*DATA RECORDS*

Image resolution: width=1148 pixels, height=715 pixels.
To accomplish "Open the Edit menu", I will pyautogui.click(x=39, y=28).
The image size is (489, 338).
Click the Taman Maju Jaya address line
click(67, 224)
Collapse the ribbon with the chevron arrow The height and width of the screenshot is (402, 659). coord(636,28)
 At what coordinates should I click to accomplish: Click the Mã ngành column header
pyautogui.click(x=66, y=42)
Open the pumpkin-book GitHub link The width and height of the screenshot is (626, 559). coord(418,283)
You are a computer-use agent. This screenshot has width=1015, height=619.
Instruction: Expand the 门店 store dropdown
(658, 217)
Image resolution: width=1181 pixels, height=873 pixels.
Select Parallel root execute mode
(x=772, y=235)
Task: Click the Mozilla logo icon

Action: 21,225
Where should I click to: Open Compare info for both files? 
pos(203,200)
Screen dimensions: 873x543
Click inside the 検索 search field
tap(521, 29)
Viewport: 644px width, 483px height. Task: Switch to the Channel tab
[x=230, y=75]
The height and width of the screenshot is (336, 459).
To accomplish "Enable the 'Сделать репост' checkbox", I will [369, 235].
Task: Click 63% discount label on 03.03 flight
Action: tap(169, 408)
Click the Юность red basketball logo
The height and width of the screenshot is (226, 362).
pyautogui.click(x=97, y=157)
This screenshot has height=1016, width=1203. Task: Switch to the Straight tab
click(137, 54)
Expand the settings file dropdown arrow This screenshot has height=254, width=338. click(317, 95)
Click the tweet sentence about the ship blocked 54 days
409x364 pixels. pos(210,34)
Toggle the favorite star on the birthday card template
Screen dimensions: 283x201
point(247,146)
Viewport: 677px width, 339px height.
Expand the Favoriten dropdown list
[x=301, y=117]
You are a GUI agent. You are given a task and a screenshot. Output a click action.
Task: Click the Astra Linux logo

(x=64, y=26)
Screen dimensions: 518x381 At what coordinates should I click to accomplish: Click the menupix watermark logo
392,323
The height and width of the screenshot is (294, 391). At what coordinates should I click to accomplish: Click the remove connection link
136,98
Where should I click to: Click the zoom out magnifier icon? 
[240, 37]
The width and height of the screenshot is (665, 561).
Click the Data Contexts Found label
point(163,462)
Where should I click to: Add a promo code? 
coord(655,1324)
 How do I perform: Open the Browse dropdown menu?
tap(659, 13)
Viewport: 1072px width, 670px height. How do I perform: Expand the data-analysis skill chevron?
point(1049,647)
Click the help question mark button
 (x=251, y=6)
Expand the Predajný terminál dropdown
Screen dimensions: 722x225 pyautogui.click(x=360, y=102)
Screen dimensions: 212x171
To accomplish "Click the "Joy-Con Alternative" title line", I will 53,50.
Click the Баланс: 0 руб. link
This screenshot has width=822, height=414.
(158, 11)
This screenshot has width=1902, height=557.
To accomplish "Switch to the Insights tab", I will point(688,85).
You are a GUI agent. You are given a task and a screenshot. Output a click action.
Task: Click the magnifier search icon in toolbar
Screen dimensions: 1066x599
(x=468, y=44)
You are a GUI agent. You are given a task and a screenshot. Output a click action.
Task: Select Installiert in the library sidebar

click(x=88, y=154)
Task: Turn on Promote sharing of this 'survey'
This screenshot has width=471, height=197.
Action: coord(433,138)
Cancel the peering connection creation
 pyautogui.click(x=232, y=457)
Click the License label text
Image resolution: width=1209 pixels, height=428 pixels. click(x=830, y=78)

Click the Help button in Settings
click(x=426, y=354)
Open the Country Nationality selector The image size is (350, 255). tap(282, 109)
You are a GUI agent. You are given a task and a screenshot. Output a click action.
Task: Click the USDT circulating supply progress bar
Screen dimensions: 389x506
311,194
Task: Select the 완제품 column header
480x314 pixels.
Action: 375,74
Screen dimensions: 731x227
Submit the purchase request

*WORK REQUIRED*
Repeat exactly the lines above from the one with "Screen dimensions: 212x171" up to and including the one with "Task: Click the magnifier". No other line belongs in the reply.

*RESPONSE*
Screen dimensions: 212x171
To accomplish "Click the "Joy-Con Alternative" title line", I will 53,50.
Click the Баланс: 0 руб. link
This screenshot has width=822, height=414.
(158, 11)
This screenshot has width=1902, height=557.
To accomplish "Switch to the Insights tab", I will point(688,85).
You are a GUI agent. You are given a task and a screenshot. Output a click action.
Task: Click the magnifier search icon in toolbar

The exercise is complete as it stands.